_Письменное задание_
Продублируйте целиком и без единого изменения приведённый ниже текст о Достоевском и его восприятии в Европе.

В дневнике писателя за 1873 г. Достоевский отмечал, что «…нашим крупным талантам суждено надолго остаться для Европы совсем неизвестными; и даже так, что чем крупнее и своеобразнее талант, тем он будет неузнаваемее» [2. С.69]. Думается, что таким «неузнаваемым», «неизвестным» и не до конца понятым остаётся для зарубежных писателей и сам Достоевский, который в «Зимних заметках о летних впечатлениях» указал одну из причин непонимания: «…Человеческая душа не tabularasa, не вощичок, из которого можно слепить общечеловечка…» [3. Т.5. С.61]. Таинственная русская душа всегда волновала представителей культуры Запада, которые стремились постичь её тайные метафизические глубины, исследуя произведения крупнейших русских писателей. Пожалуй, самой спорной и мистической остаётся для них до настоящего времени личность Достоевского. Между тем как «русские люди, – убеждён Достоевский, – понимают Диккенса почти так же, как и англичане, благодаря их «всемирной отзывчивости». «Есть ли такое понимание чужих национальностей особый дар русских перед европейцами?» – для Достоевского это риторический вопрос, в то время как «европейцу, какой бы он ни был национальности, всегда легче выучиться другому европейскому языку и вникнуть в душу всякой другой европейской национальности, чем научиться русскому языку и понять русскую суть» [2. С.69], тем более, что «Европа в высших представителях своей мысли отвергает Христа…» [2. С.103].

_Сохранённые строки_
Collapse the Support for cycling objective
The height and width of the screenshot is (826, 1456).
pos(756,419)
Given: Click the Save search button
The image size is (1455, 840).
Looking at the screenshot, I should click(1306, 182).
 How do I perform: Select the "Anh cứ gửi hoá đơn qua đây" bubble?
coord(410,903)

_Итог задания_
В дневнике писателя за 1873 г. Достоевский отмечал, что «…нашим крупным талантам суждено надолго остаться для Европы совсем неизвестными; и даже так, что чем крупнее и своеобразнее талант, тем он будет неузнаваемее» [2. С.69]. Думается, что таким «неузнаваемым», «неизвестным» и не до конца понятым остаётся для зарубежных писателей и сам Достоевский, который в «Зимних заметках о летних впечатлениях» указал одну из причин непонимания: «…Человеческая душа не tabularasa, не вощичок, из которого можно слепить общечеловечка…» [3. Т.5. С.61]. Таинственная русская душа всегда волновала представителей культуры Запада, которые стремились постичь её тайные метафизические глубины, исследуя произведения крупнейших русских писателей. Пожалуй, самой спорной и мистической остаётся для них до настоящего времени личность Достоевского. Между тем как «русские люди, – убеждён Достоевский, – понимают Диккенса почти так же, как и англичане, благодаря их «всемирной отзывчивости». «Есть ли такое понимание чужих национальностей особый дар русских перед европейцами?» – для Достоевского это риторический вопрос, в то время как «европейцу, какой бы он ни был национальности, всегда легче выучиться другому европейскому языку и вникнуть в душу всякой другой европейской национальности, чем научиться русскому языку и понять русскую суть» [2. С.69], тем более, что «Европа в высших представителях своей мысли отвергает Христа…» [2. С.103].